▸ Exercises to complete:
#1 Answer these from the ERS article, one line each:
(a) At roughly what cost-of-collection mark do tax authorities operate in the international benchmarks Rijkenberg cited?
(b) Which three countries are named as involved in conflicts that have reshaped Eswatini's fiscal outlook?
(c) What could the Ministry of Health argue, according to the ERS article?
#2 Please list everything the ERS article says the reform would ensure the ERS can do once it is shielded from Treasury's cash flow delays.

▸ Page excerpt:
The amendment would allow the ERS to retain a portion of its operational funding directly from tax collections before remitting the balance to Treasury. Rijkenberg pointed to international benchmarks where tax authorities operate at roughly a four per cent cost-of-collection mark.

In principle, this reform shields the ERS from Treasury’s chronic cash flow delays, ensuring it can modernise systems, retain skilled auditors and pursue tax evasion aggressively. In a volatile global economy, where conflicts involving Iran, Israel and the United States have already reshaped Eswatini’s fiscal outlook, protecting the State’s revenue engine is undeniably pragmatic.

Risks to fiscal discipline

Yet pragmatism alone cannot obscure the structural risks. Centralised treasuries exist to maintain holistic control over national resources. Allowing the ERS to bypass Treasury and retain funds at source erodes this principle. Once one agency secures ring-fenced funding, others may follow.

The Ministry of Health could argue that delayed allocations cost lives; education could demand direct access to school levies. The danger is a fragmented fiscal system, where insulated fiefdoms replace centralised oversight.

▸ Extracted data:
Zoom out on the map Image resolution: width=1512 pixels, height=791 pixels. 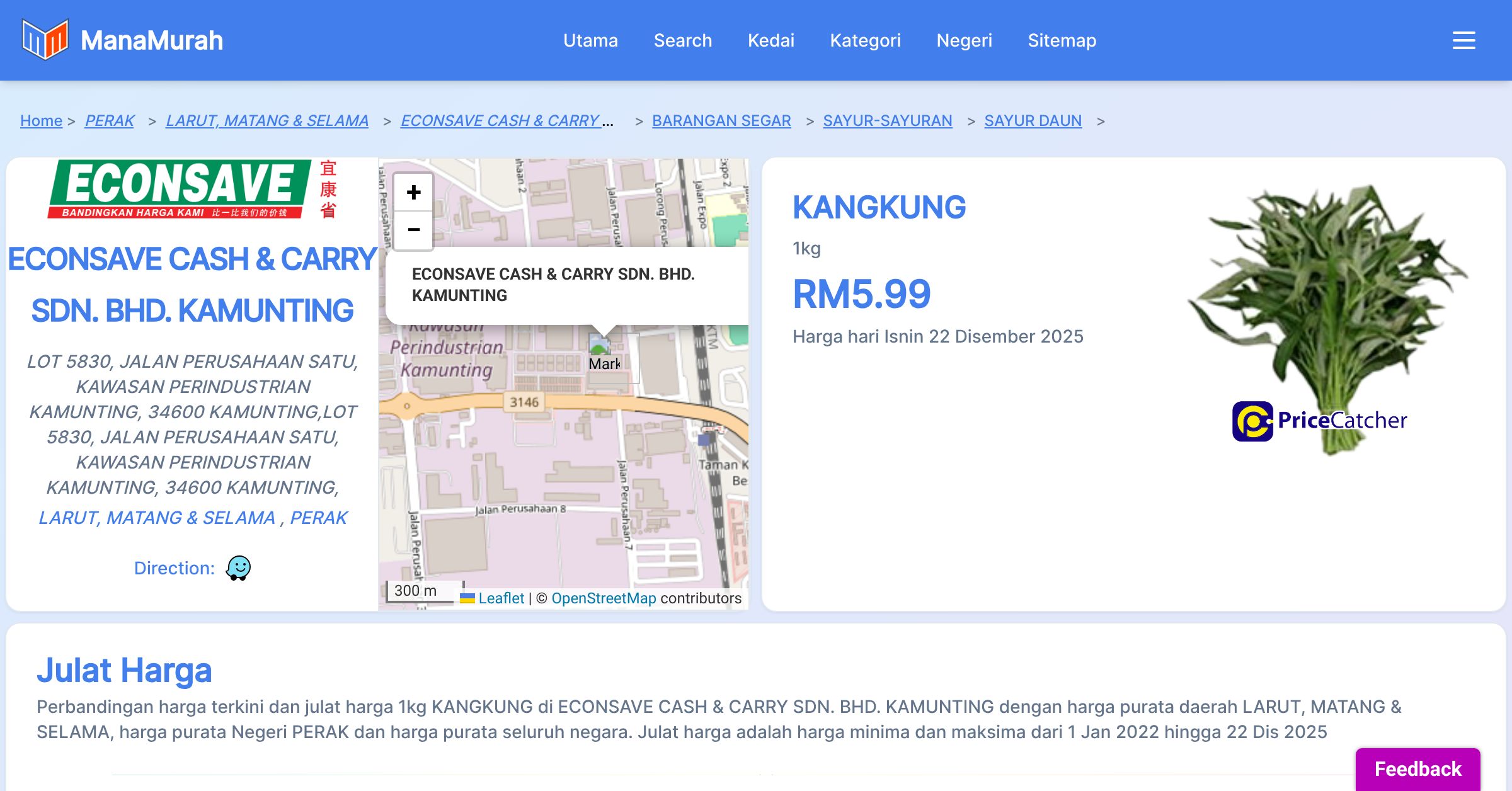[x=413, y=230]
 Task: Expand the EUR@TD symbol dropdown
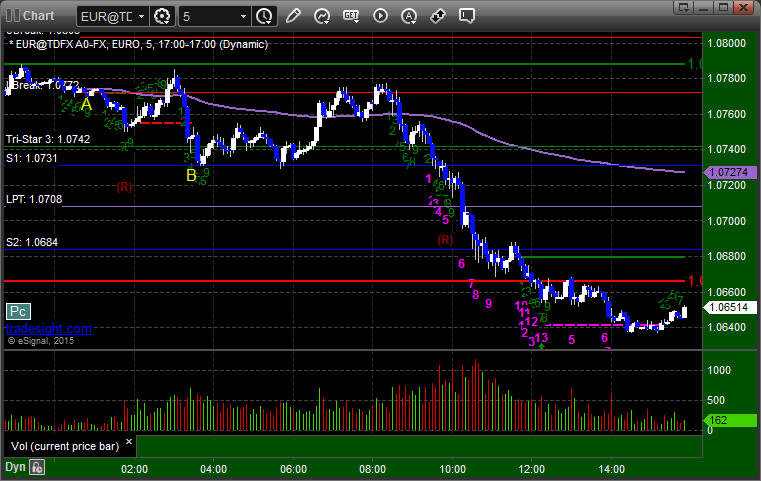pos(141,17)
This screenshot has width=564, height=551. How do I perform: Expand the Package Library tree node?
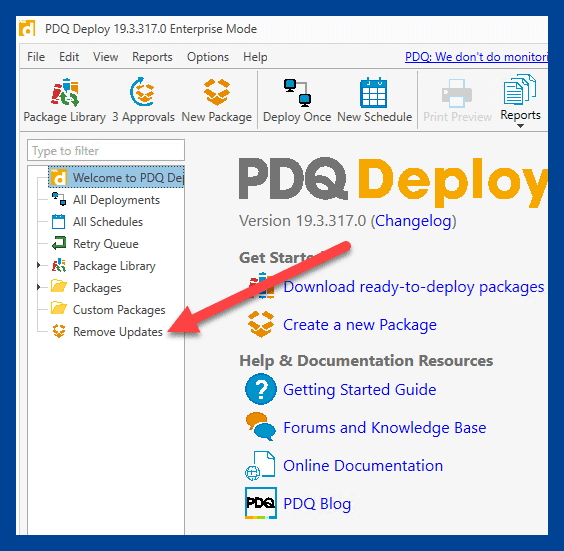pyautogui.click(x=38, y=265)
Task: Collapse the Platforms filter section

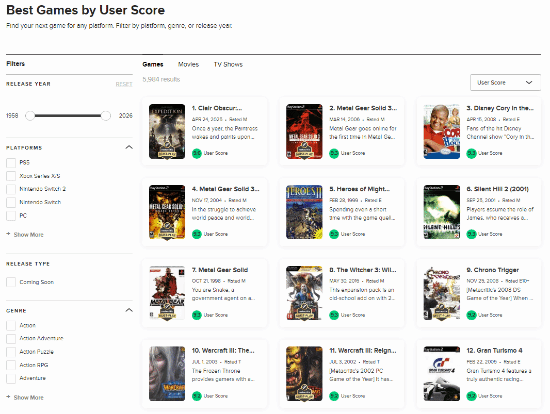Action: [129, 147]
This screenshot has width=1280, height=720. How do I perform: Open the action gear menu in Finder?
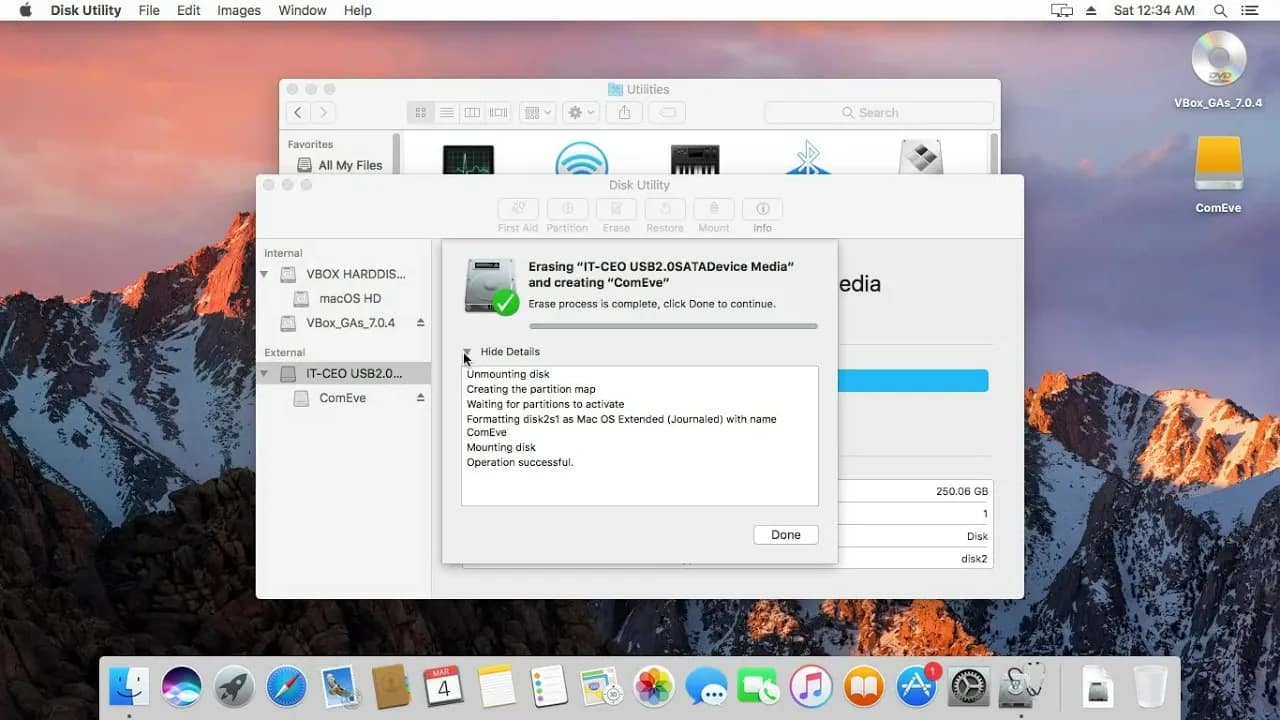click(580, 112)
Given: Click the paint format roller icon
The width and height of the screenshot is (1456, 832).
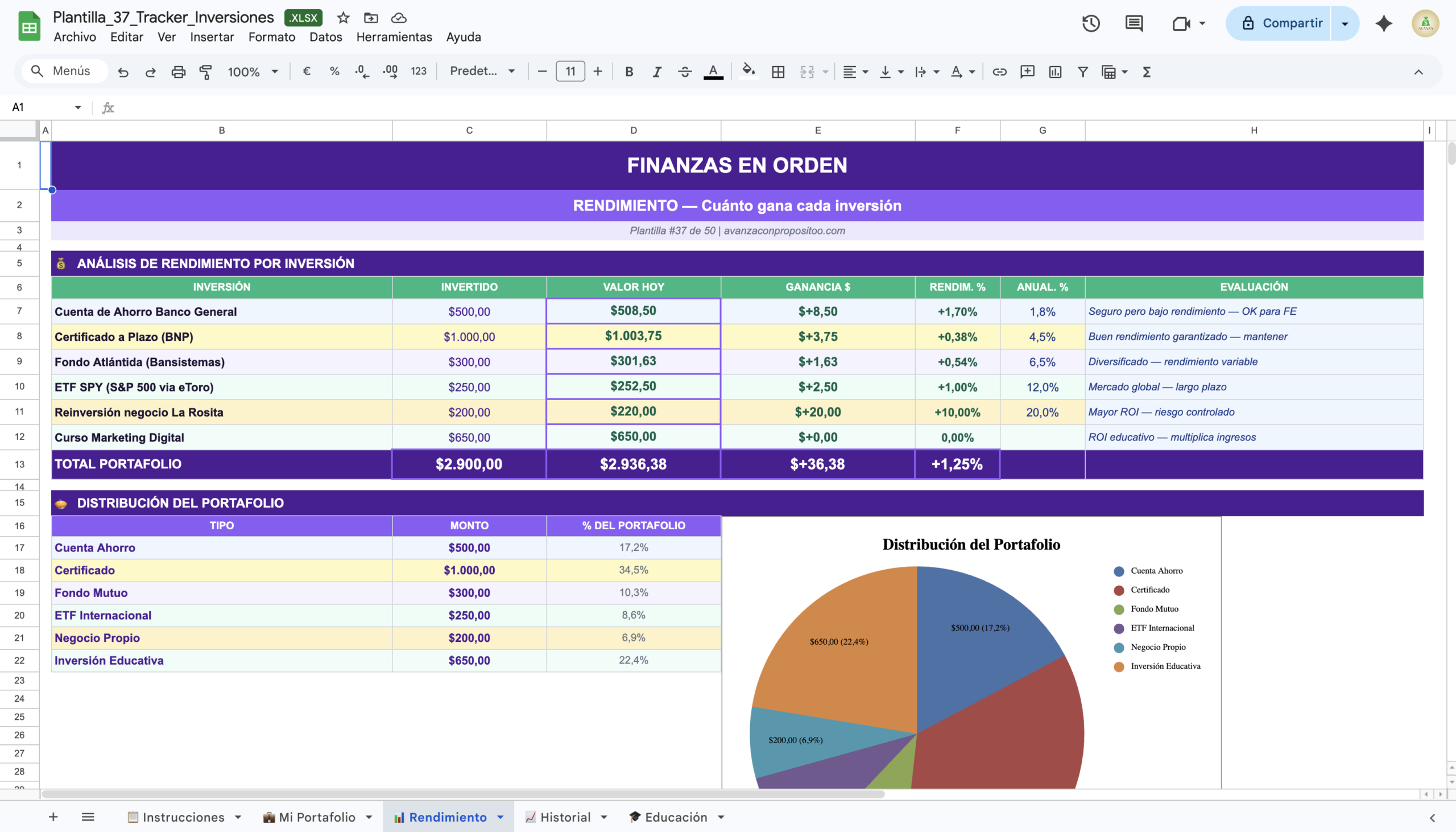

▸ Answers in order:
#1
(a) Roughly four per cent.
(b) Iran, Israel and the United States.
(c) That delayed allocations cost lives.

#2
- Modernise systems
- Retain skilled auditors
- Pursue tax evasion aggressively